Open chenkovsky opened 6 years ago
Related to: https://github.com/openvenues/libpostal/issues/71#issuecomment-347062545. All the names in OSM include the fully specified suffix so our training data only includes "辽宁省" at present, not "辽宁". For toponyms, the parser relies heavily on gazetteer features, whereas for the street-level components like road/house_number it works more like other types of sequence taggers in NLP, using more individual word and structural features to make predictions. Usually if it gets a toponym wrong that means the toponym was not found in OSM, OpenAddresses, GeoPlanet, etc. and either needs to be added manually or can be done programmatically on libpostal's side if there's a common naming pattern. In this case, for the next version, we can strip certain place suffixes like "省", "市", etc. some random percentage of the time so that the training data includes more examples like the above and the parser can include them in its dynamically-built gazetteers.
@albarrentine Is it possible to do our own training for Chinese Address? We are trying to get much more addresses than OSM. It might get a better result.

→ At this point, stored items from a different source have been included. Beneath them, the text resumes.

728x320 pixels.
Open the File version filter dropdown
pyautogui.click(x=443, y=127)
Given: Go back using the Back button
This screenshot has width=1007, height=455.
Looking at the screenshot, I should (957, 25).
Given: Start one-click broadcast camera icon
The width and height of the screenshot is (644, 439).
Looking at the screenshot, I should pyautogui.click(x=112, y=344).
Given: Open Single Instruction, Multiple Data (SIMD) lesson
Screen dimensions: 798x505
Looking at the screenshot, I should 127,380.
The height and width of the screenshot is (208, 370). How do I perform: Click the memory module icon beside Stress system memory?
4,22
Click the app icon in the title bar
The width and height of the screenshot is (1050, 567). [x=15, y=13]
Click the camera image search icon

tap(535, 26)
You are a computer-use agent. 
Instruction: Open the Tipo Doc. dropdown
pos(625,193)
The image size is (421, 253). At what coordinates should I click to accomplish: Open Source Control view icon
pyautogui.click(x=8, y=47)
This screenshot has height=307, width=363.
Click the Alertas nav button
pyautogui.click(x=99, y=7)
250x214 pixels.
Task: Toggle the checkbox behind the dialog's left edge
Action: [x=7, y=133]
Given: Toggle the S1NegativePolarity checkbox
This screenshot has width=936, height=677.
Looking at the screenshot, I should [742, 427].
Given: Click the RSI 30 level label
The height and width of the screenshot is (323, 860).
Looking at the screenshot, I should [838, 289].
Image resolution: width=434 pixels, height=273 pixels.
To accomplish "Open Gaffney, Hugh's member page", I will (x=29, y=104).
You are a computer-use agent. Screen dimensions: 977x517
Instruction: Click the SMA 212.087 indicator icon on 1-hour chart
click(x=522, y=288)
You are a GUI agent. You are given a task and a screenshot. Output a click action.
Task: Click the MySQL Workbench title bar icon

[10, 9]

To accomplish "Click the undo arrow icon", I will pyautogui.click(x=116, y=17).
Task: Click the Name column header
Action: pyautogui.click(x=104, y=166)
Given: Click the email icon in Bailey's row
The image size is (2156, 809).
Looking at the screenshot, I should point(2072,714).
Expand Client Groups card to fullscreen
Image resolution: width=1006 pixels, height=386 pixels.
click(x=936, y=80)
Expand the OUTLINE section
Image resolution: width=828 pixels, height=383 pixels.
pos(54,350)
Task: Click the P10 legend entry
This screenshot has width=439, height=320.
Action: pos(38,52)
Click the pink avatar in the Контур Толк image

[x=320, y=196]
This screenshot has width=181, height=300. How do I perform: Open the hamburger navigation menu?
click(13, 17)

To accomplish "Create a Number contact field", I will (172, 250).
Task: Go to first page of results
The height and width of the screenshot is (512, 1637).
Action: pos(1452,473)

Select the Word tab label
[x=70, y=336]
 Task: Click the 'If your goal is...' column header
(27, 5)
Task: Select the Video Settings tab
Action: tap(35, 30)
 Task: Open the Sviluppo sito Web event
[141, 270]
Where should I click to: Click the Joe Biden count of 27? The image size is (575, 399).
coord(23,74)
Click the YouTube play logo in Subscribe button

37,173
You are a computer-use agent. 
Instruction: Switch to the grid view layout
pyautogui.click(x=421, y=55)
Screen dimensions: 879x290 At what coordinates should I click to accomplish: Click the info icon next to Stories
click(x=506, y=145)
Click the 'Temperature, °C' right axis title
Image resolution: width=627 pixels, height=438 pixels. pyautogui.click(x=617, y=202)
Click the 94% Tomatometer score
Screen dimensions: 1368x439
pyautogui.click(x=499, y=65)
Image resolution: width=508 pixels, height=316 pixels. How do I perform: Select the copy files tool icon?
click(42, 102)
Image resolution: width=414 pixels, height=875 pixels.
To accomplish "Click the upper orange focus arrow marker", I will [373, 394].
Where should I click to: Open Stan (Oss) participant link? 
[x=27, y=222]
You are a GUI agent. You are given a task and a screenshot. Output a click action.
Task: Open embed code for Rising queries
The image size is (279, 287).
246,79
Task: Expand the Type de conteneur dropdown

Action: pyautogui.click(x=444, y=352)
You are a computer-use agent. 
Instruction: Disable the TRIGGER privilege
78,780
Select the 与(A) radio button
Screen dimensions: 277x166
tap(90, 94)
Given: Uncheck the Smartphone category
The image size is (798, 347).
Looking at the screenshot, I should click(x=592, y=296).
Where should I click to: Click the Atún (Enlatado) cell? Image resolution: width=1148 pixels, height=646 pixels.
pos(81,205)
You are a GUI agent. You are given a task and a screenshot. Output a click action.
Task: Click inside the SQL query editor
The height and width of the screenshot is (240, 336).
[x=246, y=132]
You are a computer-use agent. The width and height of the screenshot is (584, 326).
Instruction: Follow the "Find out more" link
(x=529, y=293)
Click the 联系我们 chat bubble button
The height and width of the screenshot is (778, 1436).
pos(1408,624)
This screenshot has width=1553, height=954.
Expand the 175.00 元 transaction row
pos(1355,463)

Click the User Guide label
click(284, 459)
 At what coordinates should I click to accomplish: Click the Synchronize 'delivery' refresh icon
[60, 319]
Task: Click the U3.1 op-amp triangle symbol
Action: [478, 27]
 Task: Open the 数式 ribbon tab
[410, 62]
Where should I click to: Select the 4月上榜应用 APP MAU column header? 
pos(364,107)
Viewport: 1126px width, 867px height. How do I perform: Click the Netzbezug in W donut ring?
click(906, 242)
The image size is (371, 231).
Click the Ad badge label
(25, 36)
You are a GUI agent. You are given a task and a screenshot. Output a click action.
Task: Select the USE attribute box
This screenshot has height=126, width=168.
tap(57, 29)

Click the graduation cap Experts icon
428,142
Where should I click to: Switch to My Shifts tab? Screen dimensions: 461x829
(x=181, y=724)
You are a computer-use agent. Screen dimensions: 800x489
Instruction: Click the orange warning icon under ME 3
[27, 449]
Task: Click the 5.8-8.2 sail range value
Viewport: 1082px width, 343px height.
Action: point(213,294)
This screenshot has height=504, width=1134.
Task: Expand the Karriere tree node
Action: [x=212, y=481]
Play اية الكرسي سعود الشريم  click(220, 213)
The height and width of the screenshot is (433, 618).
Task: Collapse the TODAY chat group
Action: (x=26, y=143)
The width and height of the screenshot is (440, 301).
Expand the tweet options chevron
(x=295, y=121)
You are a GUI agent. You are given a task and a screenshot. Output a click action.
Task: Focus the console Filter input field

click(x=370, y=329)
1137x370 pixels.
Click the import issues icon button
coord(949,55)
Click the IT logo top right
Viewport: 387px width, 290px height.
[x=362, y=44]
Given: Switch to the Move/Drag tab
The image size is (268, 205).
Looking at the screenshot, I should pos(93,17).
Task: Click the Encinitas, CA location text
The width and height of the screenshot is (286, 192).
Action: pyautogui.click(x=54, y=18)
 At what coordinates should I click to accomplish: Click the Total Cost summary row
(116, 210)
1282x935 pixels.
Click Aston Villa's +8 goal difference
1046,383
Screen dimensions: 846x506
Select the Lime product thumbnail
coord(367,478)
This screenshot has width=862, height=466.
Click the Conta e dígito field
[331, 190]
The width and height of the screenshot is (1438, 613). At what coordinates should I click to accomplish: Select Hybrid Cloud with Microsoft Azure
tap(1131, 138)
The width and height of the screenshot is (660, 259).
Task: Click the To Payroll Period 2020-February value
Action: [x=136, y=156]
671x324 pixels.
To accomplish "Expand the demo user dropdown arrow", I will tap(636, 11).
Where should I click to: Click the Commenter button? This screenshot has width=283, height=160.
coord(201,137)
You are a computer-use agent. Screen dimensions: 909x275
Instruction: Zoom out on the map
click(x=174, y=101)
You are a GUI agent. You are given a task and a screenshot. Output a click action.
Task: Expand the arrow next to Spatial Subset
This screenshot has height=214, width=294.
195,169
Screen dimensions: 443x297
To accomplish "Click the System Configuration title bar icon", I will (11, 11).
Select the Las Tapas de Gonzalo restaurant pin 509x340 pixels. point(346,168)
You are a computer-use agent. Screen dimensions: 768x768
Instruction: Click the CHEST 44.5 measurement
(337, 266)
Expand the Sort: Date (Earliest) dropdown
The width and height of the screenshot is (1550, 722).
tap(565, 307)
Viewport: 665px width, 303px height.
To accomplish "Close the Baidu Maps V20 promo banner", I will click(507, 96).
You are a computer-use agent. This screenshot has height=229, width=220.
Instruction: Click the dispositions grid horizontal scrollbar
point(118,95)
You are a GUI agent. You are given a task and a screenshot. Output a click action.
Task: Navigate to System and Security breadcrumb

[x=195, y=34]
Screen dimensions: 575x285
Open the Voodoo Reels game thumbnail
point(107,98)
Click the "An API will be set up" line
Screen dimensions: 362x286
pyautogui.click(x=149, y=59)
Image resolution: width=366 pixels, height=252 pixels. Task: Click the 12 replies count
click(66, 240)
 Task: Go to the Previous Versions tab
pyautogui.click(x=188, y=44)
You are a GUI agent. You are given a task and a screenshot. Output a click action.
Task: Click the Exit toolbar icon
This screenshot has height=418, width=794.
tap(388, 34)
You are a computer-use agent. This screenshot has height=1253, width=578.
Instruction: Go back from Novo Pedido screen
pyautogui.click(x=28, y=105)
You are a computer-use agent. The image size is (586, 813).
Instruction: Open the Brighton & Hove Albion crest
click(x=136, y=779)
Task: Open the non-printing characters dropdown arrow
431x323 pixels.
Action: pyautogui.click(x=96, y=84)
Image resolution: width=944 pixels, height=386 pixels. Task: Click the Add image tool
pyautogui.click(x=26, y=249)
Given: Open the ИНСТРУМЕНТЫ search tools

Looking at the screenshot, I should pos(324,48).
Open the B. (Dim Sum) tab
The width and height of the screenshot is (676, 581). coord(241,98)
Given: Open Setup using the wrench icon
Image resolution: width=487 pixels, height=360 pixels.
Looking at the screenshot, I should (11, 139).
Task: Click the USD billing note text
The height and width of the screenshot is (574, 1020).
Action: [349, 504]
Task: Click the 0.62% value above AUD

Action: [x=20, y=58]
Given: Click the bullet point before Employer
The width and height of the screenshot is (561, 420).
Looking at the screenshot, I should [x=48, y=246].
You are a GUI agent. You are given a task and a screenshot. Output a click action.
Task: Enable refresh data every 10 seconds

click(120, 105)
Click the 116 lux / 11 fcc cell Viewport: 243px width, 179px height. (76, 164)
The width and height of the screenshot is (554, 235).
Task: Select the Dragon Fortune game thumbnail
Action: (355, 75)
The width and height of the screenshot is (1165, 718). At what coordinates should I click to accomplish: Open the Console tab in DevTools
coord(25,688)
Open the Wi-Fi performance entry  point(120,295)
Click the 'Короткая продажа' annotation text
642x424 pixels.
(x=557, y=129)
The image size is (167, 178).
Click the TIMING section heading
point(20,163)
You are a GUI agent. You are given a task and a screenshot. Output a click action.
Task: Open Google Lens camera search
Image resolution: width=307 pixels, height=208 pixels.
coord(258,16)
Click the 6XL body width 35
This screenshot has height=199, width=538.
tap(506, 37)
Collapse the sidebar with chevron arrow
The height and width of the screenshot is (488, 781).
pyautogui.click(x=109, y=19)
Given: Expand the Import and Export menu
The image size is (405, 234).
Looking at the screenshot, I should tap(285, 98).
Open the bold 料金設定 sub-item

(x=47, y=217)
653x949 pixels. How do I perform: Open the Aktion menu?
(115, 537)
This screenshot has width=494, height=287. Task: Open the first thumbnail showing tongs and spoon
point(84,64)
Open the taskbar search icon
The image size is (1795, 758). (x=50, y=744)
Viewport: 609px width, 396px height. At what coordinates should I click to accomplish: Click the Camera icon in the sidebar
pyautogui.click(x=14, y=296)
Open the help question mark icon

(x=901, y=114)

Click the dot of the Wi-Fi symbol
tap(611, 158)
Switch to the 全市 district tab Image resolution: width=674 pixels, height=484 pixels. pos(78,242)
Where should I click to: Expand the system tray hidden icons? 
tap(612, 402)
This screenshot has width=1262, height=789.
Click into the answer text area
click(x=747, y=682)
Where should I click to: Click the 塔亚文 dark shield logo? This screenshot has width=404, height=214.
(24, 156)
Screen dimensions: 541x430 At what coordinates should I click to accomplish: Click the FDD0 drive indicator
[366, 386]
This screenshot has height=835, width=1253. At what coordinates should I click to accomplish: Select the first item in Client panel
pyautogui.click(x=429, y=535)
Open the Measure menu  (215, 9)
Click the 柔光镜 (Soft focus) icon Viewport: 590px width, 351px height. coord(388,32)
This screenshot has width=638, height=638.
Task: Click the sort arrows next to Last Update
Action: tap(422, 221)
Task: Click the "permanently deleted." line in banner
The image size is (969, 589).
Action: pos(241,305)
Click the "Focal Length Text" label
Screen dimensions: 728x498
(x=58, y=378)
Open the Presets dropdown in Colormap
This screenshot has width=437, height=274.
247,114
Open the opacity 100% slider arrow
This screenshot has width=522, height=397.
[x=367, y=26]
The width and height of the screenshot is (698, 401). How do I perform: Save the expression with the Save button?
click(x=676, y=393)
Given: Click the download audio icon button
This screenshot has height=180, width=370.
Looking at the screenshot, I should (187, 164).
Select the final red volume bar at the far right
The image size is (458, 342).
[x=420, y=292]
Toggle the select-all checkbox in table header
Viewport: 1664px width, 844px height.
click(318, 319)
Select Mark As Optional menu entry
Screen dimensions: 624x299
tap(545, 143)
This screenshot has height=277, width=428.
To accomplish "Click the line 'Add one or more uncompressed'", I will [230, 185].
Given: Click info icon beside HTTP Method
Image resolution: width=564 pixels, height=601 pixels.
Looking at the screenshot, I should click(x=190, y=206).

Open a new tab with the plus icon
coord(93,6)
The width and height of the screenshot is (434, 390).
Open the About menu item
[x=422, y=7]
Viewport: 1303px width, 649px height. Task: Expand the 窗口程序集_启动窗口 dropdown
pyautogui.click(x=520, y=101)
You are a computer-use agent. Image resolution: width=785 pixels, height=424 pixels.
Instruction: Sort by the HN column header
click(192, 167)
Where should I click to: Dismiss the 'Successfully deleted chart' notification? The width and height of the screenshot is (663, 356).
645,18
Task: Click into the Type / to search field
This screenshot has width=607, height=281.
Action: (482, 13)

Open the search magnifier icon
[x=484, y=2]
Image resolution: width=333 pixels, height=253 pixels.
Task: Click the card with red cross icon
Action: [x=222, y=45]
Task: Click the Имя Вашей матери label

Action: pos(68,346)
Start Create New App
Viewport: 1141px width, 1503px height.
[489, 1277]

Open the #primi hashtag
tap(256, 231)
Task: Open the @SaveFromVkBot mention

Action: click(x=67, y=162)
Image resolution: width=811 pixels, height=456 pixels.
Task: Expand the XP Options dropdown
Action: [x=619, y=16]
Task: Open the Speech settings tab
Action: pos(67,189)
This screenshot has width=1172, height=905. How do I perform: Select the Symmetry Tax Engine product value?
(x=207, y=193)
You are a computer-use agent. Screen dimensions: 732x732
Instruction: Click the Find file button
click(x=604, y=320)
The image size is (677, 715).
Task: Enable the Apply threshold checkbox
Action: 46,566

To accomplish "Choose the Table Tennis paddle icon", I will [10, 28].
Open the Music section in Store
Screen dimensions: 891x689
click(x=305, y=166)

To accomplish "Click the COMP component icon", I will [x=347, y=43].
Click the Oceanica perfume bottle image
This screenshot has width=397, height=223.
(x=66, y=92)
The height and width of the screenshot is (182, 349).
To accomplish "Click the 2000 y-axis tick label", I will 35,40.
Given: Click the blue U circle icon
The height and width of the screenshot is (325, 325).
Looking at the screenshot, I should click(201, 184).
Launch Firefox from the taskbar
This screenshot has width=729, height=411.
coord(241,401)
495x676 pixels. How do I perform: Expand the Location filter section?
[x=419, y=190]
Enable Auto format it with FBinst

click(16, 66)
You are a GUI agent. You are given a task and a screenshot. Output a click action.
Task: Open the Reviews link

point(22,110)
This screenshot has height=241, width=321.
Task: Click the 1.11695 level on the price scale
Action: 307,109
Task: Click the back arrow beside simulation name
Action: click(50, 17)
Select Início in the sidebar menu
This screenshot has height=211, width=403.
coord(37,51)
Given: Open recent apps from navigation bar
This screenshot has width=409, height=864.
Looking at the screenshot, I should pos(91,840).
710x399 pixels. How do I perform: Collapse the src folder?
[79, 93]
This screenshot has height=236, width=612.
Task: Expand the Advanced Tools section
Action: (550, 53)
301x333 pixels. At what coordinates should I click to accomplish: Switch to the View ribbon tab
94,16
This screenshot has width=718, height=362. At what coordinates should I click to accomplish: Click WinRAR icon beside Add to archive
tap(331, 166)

Hi @calvinzhan, this has been discussed in a few other issues, but generally we don't encourage training custom models (and can't provide support for models trained on proprietary data sets as it would be difficult-to-impossible to debug a parser that's not performing as well as expected without knowing how the training data was constructed).
The entire training pipeline is open source and part of this repo, and the data set we use is available on the Internet Archive. If you or someone on your team is familiar with NLP/sequence models, it's possible to replicate the process on a different data set.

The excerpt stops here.